→ Document text:
——————

Lay and Lie are two separate terms in the English language. They differ from each other not only in words of their spelling but also in their pronunciation.
Yet, there is confusion over their usage as their meaning is very much similar.
Both of them are related to a horizontal position. But there is a very hairline difference between them which should be considered before using them.
- “Lay” is a transitive verb, meaning it requires a direct object, and denotes placing or putting something down in a resting position.
- “Lie” is an intransitive verb, meaning it does not require a direct object, and indicates being in a resting position or reclining.
- Using “lay” and “lie” correctly depends on the context and whether an object is being acted upon or a subject is resting.
Lay vs Lie
“Lay” is a transitive verb that requires a direct object and means to put or place something or someone in a horizontal position.“Lie” is an intransitive verb that does not take a direct object and means to recline or be in a horizontal position on its own or without causing an action upon something else.
‘ Lay’ means to place down an object or an individual in a horizontal position. For example, she laid down her bag on the table.
‘Lie’, on the other hand, means to settle down or be in a horizontal position on our own. For example, I can lie down on my own or lie on my bed all day.
|Parameter of Comparison||Lay||Lie|
|Meaning||To place something or someone down in a flat position.||To be or place oneself down in a flat position.|
|Type of Verb||Transitive or Regular Verb.||Intransitive or Irregular Verb.|
|Simple Past Tense||Laid||Lay|
|Homophones||1. Lei: a garland (of flowers)|
2. Ley: a variant of Lea, an open area of arable or grassy land.
|Lye: the liquid obtained from percolated ashes of wood.|
What is meant by Lay?
It refers to putting something or someone down in a resting position. The term is of Germanic origin and corresponds to the Dutch word leggen and the German word legen.
It is mainly used as a verb and needs a direct object. To put it another way, it is a transitive verb.
Apart from the ‘placing something down’ meaning of ‘Lay’, there are a lot of other purposes of ‘lay’ used in different contexts. They are:
- To prepare: Mainly a project or plan etc. For example:
- She laid out the plan of the building.
- To set out or establish: Mainly laws or principles. For example;
- The Preamble lays down the principles enshrined in the Constitution.
- To place a material over another material to cover the latter:
- The floor was laid with carpets.
- To put forward a suggestion or proposal:
- She laid before the board of directors the proposals for the new project.
- To put a stake or to take a risk:
- He won’t come to the party. I can lay money on it.
- To produce and deposit eggs:
- Ducks lay eggs.
- To impose a tax, a punishment, or a command etc. :
- The government has laid a tax on the ownership of property.
- To impute or charge or blame:
- I am aware of the allegations laid against her.
The verb forms of ‘Lay’ is as follows:
- Base Form: Lay
- Simple Past: Laid
- Past Participle: Laid
- Present Participle: Laying
- 3rd Person Singular: Lays
‘Lay’ is also used as a noun and is applied to the following contexts:
- Relationship or arrangement or layout:
- She gives him the lay of the land.
- Used to describe someone’s potential as a sexual partner:
- He has the reputation of being an easy lay.
Another usage of ‘Lay’ is that of an adjective. Accordingly, it is applied to the following two contexts:
- Having no deep knowledge about a specific subject:
- From a lay point of view, they are almost the same.

——————

→ To-do list:
(A) Answer each question using the lay-and-lie text.
(i) According to the comparison table, what is the simple past tense of "lie"?
(ii) Which Dutch word does "lay" correspond to?
(iii) What example sentence illustrates "lay" meaning to produce and deposit eggs?
(B) Continue the lay-and-lie text from its final sentence.

——————

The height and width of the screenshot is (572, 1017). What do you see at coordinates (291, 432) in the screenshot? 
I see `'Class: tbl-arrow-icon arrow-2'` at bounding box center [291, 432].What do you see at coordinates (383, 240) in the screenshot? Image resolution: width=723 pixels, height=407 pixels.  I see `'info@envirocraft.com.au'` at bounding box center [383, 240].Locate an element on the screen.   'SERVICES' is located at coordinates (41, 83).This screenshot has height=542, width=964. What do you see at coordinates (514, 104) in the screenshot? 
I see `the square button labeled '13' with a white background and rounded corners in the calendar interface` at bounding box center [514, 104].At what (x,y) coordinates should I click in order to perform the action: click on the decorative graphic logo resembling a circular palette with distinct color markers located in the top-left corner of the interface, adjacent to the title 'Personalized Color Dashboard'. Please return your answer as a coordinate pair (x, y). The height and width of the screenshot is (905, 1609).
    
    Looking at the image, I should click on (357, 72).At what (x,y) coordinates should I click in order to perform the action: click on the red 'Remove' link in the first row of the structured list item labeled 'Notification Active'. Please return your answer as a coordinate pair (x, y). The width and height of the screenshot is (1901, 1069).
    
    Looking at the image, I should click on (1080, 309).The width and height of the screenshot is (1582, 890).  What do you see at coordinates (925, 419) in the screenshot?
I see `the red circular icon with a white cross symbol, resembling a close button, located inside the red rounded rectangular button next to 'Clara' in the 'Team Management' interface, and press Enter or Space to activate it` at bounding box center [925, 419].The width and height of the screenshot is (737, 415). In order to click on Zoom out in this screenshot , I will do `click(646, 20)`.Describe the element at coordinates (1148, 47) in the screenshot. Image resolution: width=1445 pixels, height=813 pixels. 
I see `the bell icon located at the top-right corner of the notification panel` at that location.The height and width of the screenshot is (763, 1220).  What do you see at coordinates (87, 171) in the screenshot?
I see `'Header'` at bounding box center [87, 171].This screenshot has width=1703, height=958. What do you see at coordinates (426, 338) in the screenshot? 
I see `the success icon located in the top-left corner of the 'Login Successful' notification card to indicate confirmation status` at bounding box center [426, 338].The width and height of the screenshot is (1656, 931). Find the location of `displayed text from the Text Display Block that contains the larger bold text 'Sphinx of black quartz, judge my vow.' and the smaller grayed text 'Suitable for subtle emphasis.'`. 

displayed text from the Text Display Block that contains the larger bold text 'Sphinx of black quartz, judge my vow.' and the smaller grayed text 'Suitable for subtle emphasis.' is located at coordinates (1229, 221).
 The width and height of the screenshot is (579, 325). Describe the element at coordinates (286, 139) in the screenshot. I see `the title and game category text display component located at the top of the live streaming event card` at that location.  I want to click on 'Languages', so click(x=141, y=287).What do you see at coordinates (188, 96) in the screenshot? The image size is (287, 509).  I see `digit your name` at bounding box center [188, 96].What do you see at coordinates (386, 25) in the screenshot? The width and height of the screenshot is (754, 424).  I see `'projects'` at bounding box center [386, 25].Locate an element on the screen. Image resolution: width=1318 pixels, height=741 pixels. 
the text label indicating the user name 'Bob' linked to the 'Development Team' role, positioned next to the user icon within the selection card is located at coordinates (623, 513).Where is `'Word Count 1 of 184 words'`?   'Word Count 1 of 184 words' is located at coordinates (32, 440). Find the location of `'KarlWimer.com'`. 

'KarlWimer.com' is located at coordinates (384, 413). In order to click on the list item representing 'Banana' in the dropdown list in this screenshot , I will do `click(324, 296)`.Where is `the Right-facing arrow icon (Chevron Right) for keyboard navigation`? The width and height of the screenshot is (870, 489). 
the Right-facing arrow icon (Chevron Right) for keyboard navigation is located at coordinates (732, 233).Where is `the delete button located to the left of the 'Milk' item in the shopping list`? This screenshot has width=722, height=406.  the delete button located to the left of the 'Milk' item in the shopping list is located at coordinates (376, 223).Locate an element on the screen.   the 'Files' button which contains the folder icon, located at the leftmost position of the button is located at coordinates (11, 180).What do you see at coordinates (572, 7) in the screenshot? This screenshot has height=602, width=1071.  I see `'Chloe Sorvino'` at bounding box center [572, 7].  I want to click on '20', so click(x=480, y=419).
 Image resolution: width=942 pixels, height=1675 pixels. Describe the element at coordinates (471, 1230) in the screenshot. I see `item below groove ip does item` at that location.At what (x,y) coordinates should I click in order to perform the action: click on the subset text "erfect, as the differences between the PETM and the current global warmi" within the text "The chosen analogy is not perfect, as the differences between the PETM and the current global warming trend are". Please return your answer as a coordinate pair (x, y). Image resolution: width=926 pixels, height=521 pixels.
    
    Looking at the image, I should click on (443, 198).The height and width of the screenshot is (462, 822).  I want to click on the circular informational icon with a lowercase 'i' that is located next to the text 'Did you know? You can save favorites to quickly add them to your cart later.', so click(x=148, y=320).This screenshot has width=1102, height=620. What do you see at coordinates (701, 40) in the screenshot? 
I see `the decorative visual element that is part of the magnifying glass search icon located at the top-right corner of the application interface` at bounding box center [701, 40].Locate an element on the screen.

——————

→ Answers for the tasks:
(A)
(i) Lay
(ii) leggen
(iii) Ducks lay eggs.

(B)
- Having a temporary and unpaid position in a Church or any other religious organization:
- He was a lay preacher.
What is meant by Lie?
It means to assume or be in a resting position by a person or an object on its own. The term is of Germanic origin and is connected to the Dutch term liggen and the German term liegen.
It is primarily used as a verb which does not require an object. That is to say; it is an irregular or intransitive verb.
As an intransitive verb, it can be applied in the following contexts:
- To rest on a place in the horizontal position (mainly a thing):
- The books were lying open on the bed.
- The phone was lying on the table.
- To be buried in a specific place (a dead person):
- Her body lies in a coffin.
- To be situated or placed:
- The temple lies about 2 km to the west of the railway station.
- At present, Rima is lying in fourth place.
- To be in a particular state or condition:
- The bungalow lies in ruins today.
- The food was lying untouched.
- A charge, action or claim that is sustainable and admissible:
- A motion for restoration would lie for the deed done in contravention of the law.
‘Lie’ also has another meaning: to give false information to deceive someone. For example:
- The nose of Pinocchio grows in size when he lies.
- One can be punished if found lying in a court of law.
The verb forms of ‘Lie’ (to place oneself down) and ‘Lie’ (to give false statements) differ and must be considered while using them in a sentence.
The verb forms of ‘Lie'(recline) are as follows:
- Base Form: Lie.
- Simple Past: Lay
- Past Participle: Lain
- Present Participle: Lying
- 3rd Person Singular: Lies
While the verb forms of ‘Lie’ (to say an untruth) are as follows:
- Base Form: Lie
- Simple Past: Lied
- Past Participle: Lied
- Present Participle: Lying
- 3rd Person Singular: Lies
‘Lie’ is also used as a noun and is applied in different contexts in the following ways:
- The location or direction in which a particular thing lies:
- She was getting acquainted with the lie of the streets.
- A false statement:
- It was clear from her facial expression that she was telling a lie.
- Everything was a lie.
Main Differences Between Lay and Lie
- Lay and Lie have remarkable differences in meaning as both talks about the horizontal position. But the former requires a medium to get something or someone in a flat position. At the same time, the latter does not need a medium to do that. The object or the individual assumes the resting position on its own.
- Lay is a transitive or regular verb. Therefore, it must have an object. But Lie is an intransitive or irregular verb and therefore does not need an object.
- The terms also differ in terms of their pronunciation. While Lay is pronounced as leɪ, Lie is pronounced as laɪ.
- The main reason behind confusing these two words is that the past tense of ‘lay’ is ‘laid’, but that of ‘lie’ is ‘lay’.
- Lay’s homophones are Lei, a garland of flowers, and Ley, an open arable or grassy land. At the same time, Lie has only one homophone, Lye, meaning a liquid procured from the percolated ashes of wood.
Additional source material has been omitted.